By: Barry Courter Associate Features Editor
For: The Times Free Press
As far as gigs go, Derek Trucks has a good one working tonight. The 26-year-old guitarist will perform with his band, The Derek Trucks Band, on the Covista Stage at Riverbend tonight at 7:45 and then will make the short trek over to the main Coca-Cola Stage where he’ll play with his other group, The Allman Brothers Band.
In a telephone interview earlier this month, he said he was in London getting ready to go onstage with still another employer, Eric Clapton.
“It’s been a pretty solid year,” he said. “You don’t get opportunities like this that often.”
Mr. Trucks has been playing professionally since he was 11 years old. He was asked to play slide guitar with the Allman Brothers in 1999 and was asked by Mr. Clapton to play on his latest CD, “Back Home,” and tour last year.
It marks the second time Mr. Clapton has “borrowed” an Allman Brothers’ guitarist. The late Duane Allman made significant contributions to Mr. Clapton’s 1970’s classic “Layla and Other Assorted Love Songs,” including the signature lick on the title track.
For his part, Mr. Trucks has played a big part in the resurgence of the Allman Brothers. Frontman Gregg Allman has said, “The Allman Brothers Band today sounds as good as the band sounded when my brother (Duane) was alive.”
Mr. Trucks, who is joined on guitar in the band by another newcomer, Warren Haynes, said he is proud to be part of the “new version” of the classic group.
“It’s a completely different trip, but in a lot of ways, it’s the same,” he said.
“Any time a band like the Allman Brothers makes changes, I see it more like a Count Basie Orchestra or Duke Ellington — where it lasts 30 or 40 years with people coming and going but the overall songbook and attitude remains. It has to be at a certain level and mindset.”
Mr. Trucks is joined in the Allman Brothers band by his uncle and original member Butch Trucks, who calls his nephew “a raving little genius” and credits him with pushing the band and “raising the bar.”

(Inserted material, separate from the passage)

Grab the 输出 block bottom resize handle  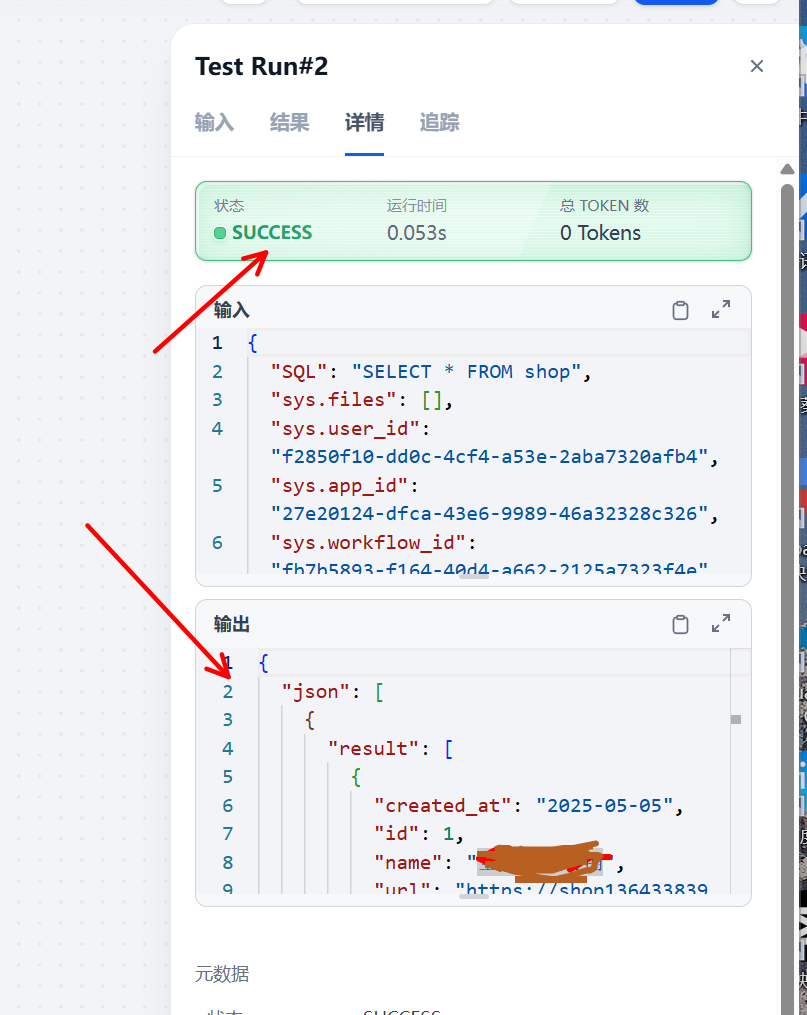coord(473,897)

Mr. Trucks said: “It’s great to see it moving forward.” However, he said doesn’t think the band can ever equal what it was with Duane Allman.

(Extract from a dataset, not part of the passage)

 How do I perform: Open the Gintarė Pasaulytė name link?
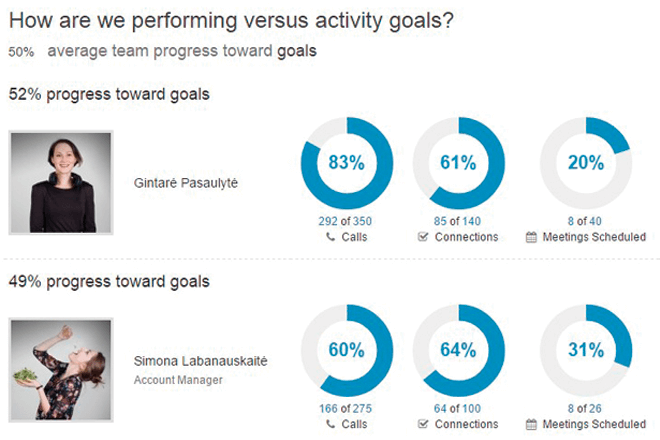coord(186,183)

“Any of the time that Duane was there was revolutionary,” he said. “That’s not gonna happen.”
Mr. Trucks credits three records with getting him into music. They are The Allman Brothers’ “Eat A Peach” and “Live At Fillmore East,” and Clapton’s “Layla.” (“Eat A Peach” and “The Final Fillmore East Concert” were released this week as a two-CD deluxe edition set.) “I understand that their music is their legacy,” Mr. Trucks said. “If anything, I will be a footnote. With my group, I have the opportunity to break new ground and open things up and maybe do that type of thing the Allman Brothers did early on.”